Subject: possible codegen bug?
To: None <port-sparc@netbsd.org>
From: der Mouse <mouse@Rodents.Montreal.QC.CA>
List: port-sparc
Date: 07/27/1999 12:41:09
I've got two NetBSD/sparc machines.  Both are running 1.4 kernels; one
of them (callisto) has a matching userland, the other (sparkle) has a
userland built sources supped from 1999-03-11.  (I'm trying to do a
build-from-source upgrade in a chrooted area on sparkle; it's being
difficult.)

I have a program that uses some gccisms (nested functions and nonlocal
gotos, implementing catch/throw paradigm).  On sparkle, this builds and
works Just Fine.  I copied the same source to callisto, recompiled, and
it fell over hard.  Building the affected file with -save-temps and
examining the .s files, it looks as though some offsets in the nested
function are wrong.  Toolchain folks, does this match anything known to
have been fixed since 1.4?

Specifically,

source code:
	static int dis_wrap(void (*fn)(unsigned char), unsigned char arg)
	{
	 __label__ fail;
	 ADDR addrsave;
	 int ofillsave;
	
	 static void _fail(void)
	  { goto fail;
	  }
	
	 if (0)
	  {
	fail:;
	    addr = addrsave;
	    ofill = ofillsave;
	    return(0);
	  }
	 addrsave = addr;
	 ofillsave = ofill;
	 nodisfn = &_fail;
	 (*fn)(arg);
	 return(1);
	}

sparkle (working) code for _fail() [L265 is the fail: label]:
		.align 4
		.type	__fail.6,@function
		.proc	020
	__fail.6:
	.stabn 68,0,1101,LM330
	LM330:
		!#PROLOGUE# 0
		save %sp,-112,%sp
		!#PROLOGUE# 1
		st %g2,[%fp-12]
	.stabn 68,0,1101,LM331
	LM331:
		ta 3
		ld [%fp-12],%o0
		add %o0,8,%o1
		mov %o1,%fp
		ld [%fp-16],%o0
		ld [%fp-20],%fp
		sethi %hi(L265),%o1
		or %o1,%lo(L265),%g2
		jmp %o0+0
		restore

callisto (broken) code for _fail() [L265 is the fail: label]:
		.align 4
		.type	 __fail.6,@function
		.proc	020
	__fail.6:
	.stabn 68,0,1101,LM330
	LM330:
		!#PROLOGUE# 0
		save %sp,-112,%sp
		!#PROLOGUE# 1
		st %g2,[%fp-12]
	.stabn 68,0,1101,LM331
	LM331:
		ta 3
		ld [%fp-16],%o0
		add %o0,8,%o1
		mov %o1,%fp
		sethi %hi(L265),%o1
		or %o1,%lo(L265),%o0
		ld [%fp-20],%fp
		ld [%fp-12],%g2
		jmp %o0+0
		restore

Admittedly, some of this might be related to the trampoline, which is
generated very differently on the two machines.  But *something* is
going wrong with the newer toolchain, and the code I quote above looks
wrong to me.  (The "broken" toolchain identifies itself as
"egcs-1.1.1"; the "working" one, "2.7.2.2+myc1".)  And because I'm
already running a new kernel under the old ("working") userland, I
don't think it's a kernel issue.

####

_Work required_:
Answer these questions about the mailing-list message:
(a) Which of the two machines has a userland that matches its 1.4 kernel?
(b) With what compiler option was the affected file built in order to examine the .s files?
(c) How does the "broken" toolchain identify itself?
The material that comes next has no connection to the mailing-list message.

_Information provided_:
####

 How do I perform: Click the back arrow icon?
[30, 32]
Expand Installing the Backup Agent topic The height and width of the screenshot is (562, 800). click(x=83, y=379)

####

_Result_:
(a) Callisto.
(b) -save-temps.
(c) As "egcs-1.1.1".